*DATASET EXCERPTS:*
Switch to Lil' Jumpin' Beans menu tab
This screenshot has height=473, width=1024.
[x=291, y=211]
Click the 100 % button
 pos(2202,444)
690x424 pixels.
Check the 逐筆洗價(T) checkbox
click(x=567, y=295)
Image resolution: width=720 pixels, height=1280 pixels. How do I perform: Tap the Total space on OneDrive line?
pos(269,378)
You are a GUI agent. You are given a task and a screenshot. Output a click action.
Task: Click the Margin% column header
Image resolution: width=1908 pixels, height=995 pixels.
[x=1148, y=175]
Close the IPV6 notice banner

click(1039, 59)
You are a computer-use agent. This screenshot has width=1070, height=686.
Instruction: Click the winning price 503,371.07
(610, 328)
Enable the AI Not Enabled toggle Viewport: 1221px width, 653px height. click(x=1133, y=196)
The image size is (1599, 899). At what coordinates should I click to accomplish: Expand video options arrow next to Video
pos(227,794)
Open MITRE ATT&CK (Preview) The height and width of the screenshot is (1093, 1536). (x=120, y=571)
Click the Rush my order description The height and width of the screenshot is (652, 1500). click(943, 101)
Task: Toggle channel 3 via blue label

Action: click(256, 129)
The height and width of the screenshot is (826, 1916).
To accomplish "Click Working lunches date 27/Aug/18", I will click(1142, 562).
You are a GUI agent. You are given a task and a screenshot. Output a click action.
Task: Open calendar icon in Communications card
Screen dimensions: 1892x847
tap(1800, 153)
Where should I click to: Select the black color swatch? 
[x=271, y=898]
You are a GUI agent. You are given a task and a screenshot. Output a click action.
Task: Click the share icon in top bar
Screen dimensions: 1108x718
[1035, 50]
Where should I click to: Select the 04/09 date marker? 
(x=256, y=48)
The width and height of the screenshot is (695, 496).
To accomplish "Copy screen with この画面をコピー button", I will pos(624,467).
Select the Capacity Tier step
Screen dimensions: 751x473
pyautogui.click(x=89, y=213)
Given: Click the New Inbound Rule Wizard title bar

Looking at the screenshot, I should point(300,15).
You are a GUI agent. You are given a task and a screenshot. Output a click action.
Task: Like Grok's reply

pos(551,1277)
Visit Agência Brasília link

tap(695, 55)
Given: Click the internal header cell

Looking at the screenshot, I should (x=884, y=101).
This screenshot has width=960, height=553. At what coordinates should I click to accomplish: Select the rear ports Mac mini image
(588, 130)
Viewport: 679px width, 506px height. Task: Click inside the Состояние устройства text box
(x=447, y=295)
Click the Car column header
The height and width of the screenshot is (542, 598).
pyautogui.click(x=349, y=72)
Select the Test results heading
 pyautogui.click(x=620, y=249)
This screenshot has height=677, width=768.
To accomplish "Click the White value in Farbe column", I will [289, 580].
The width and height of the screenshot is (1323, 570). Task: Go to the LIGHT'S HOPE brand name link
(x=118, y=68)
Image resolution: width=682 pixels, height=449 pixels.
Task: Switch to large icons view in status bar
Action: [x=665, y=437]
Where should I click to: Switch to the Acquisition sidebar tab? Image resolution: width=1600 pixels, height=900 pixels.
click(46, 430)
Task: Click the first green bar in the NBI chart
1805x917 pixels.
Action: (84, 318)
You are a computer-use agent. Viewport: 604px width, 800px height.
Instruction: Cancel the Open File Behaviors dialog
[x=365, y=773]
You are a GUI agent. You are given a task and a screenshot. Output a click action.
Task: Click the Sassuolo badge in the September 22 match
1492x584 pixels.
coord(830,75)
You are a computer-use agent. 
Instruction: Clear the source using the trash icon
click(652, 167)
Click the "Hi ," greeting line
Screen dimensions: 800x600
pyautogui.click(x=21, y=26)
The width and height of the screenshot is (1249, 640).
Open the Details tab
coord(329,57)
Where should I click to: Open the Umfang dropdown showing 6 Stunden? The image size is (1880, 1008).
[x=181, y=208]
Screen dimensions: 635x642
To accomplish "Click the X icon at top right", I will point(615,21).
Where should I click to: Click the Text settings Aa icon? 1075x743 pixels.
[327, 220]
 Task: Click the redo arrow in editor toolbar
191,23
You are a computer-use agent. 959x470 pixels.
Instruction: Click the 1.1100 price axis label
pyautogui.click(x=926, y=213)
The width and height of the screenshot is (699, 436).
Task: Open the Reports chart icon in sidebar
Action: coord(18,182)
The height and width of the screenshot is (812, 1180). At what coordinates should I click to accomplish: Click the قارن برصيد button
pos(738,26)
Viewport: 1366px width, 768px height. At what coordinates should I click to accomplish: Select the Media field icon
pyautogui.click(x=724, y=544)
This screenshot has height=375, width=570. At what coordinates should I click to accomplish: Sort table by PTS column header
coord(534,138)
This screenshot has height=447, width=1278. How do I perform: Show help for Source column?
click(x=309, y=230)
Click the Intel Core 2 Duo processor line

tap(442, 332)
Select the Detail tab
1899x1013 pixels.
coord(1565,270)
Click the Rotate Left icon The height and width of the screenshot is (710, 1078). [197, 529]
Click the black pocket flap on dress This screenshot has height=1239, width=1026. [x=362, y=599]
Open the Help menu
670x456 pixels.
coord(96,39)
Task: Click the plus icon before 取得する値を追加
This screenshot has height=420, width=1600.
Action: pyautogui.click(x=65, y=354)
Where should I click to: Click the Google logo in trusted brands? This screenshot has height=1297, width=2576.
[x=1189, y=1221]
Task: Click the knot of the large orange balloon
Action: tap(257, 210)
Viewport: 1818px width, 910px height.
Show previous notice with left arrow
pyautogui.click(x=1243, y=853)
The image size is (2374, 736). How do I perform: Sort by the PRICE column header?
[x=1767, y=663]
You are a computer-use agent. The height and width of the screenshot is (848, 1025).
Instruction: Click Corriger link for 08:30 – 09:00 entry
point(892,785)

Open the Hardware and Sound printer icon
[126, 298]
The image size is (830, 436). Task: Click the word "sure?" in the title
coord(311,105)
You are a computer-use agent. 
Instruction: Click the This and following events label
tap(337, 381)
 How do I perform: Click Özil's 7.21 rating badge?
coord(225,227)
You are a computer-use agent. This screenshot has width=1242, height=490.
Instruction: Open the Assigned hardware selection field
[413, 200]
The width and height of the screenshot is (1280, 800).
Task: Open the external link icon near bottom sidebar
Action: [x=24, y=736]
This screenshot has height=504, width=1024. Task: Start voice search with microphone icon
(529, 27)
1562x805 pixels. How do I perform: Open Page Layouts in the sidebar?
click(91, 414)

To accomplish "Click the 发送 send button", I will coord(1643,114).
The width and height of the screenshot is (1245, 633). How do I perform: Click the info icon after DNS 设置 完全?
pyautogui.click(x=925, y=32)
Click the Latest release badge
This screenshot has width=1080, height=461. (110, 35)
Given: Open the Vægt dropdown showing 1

*DESCRIPTION OF THE TASK:* Nothing but lines that contain "computer" should appear in the answer. Copy each from the records.

*RESPONSE BELOW:*
You are a computer-use agent. This screenshot has width=1070, height=686.
You are a computer-use agent. Viewport: 604px width, 800px height.
You are a computer-use agent. 
You are a computer-use agent. 959x470 pixels.
You are a computer-use agent. The height and width of the screenshot is (848, 1025).
You are a computer-use agent. 
You are a computer-use agent. This screenshot has width=1242, height=490.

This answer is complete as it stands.